Nothing is as we are told in Sudan's killing fields
DARFUR. The ambiguous genocide. Gerard Prunier. 176pp. Hurst. Pounds 15.95. - 1
8506 5770 X.
US: Cornell University Press. $24. - 0 8014 4450 0.
Ahmat Acyl Aghbash is known about by few, and then mostly for his grisly end: he stepped backwards into the spinning propellers of his Cessan aeroplane in 1982.
The plane was a gift from Libya's Colonel Muammar Gaddafi; for ten years, Ahmat Acyl was both a commander in Libya's multinational pan-Sahelian "Islamic Legion" and the leader of a Chadian Arab militia known as the Volcano Brigade.

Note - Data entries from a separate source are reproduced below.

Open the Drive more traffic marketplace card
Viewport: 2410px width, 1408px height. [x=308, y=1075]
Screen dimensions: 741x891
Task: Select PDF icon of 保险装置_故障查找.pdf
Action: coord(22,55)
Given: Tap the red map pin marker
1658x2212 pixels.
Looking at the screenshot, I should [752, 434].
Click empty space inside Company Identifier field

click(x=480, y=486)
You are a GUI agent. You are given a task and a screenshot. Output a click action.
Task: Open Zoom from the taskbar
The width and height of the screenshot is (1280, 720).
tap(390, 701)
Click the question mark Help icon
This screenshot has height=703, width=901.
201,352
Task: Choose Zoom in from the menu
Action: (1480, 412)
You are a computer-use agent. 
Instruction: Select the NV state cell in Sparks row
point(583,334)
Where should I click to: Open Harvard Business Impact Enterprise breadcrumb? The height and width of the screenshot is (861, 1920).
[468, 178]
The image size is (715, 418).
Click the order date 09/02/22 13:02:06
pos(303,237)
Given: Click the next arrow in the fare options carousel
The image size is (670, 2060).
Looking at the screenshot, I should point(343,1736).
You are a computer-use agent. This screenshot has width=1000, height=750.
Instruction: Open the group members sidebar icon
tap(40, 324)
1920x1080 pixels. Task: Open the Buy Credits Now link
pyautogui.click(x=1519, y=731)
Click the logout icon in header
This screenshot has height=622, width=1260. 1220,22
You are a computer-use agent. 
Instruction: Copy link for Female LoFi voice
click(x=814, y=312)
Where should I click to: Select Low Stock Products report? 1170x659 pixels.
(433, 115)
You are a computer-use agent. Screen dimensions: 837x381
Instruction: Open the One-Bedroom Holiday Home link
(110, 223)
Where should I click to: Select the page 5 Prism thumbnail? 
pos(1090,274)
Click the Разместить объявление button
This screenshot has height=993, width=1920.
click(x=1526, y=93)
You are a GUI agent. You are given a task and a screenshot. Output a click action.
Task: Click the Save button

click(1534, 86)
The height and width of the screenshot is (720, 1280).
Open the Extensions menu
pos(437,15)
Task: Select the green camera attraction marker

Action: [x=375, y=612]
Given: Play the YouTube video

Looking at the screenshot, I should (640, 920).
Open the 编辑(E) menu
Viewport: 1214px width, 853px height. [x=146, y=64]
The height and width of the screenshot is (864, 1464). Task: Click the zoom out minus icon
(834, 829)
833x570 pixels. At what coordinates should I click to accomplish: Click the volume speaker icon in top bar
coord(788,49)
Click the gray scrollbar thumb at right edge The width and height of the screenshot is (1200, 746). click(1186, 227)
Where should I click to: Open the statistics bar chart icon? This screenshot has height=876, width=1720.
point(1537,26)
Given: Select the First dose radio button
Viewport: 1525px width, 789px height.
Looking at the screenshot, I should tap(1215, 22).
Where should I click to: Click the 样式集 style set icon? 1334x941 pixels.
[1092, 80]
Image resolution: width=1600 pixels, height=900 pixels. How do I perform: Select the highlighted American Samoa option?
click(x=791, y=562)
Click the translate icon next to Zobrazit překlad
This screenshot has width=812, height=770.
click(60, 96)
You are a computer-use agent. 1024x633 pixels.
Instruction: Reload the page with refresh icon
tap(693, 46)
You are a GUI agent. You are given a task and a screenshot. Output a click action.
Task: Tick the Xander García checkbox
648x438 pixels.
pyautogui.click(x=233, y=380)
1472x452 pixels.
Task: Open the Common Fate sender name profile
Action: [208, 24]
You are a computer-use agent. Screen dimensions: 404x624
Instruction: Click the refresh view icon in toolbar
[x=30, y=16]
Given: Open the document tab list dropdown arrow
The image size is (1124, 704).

Today, Acyl's fighters from the Salamat of south- central Chad, and the Sudanese intermediaries who smuggled their weapons, can stake a good claim to be the original Janjawiid -the Sudan Government-backed militia now infamous for genocidal atrocity in Darfur.
Acyl's name crops up in most histories of the long-running wars between Libya, Chad and Sudan. His supplier's name doesn't. It was Sheikh Hilal Mohamed Abdalla, whose Um Jalul clan's yearly migration routes took them from the edge of the Libyan desert in Northern Darfur to the upper reaches of the Salamat River where it crosses from Sudan into Chad. Renowned for their traditionalism, their camels and the vast reach of their semi-nomadism, the Um Jalul were a logical intermediary for Libya's gun-running. Their encounter with the Salamat militia, first social, then commercial and finally military, forged the Janjawiid, which is now headed by the Sheikh's younger son, Musa Hilal.
Acyl preached an Arab supremacist ideology, advocating the rule of the lineal descendants of the Prophet Muhammad and his Koreish tribe over Muslim lands.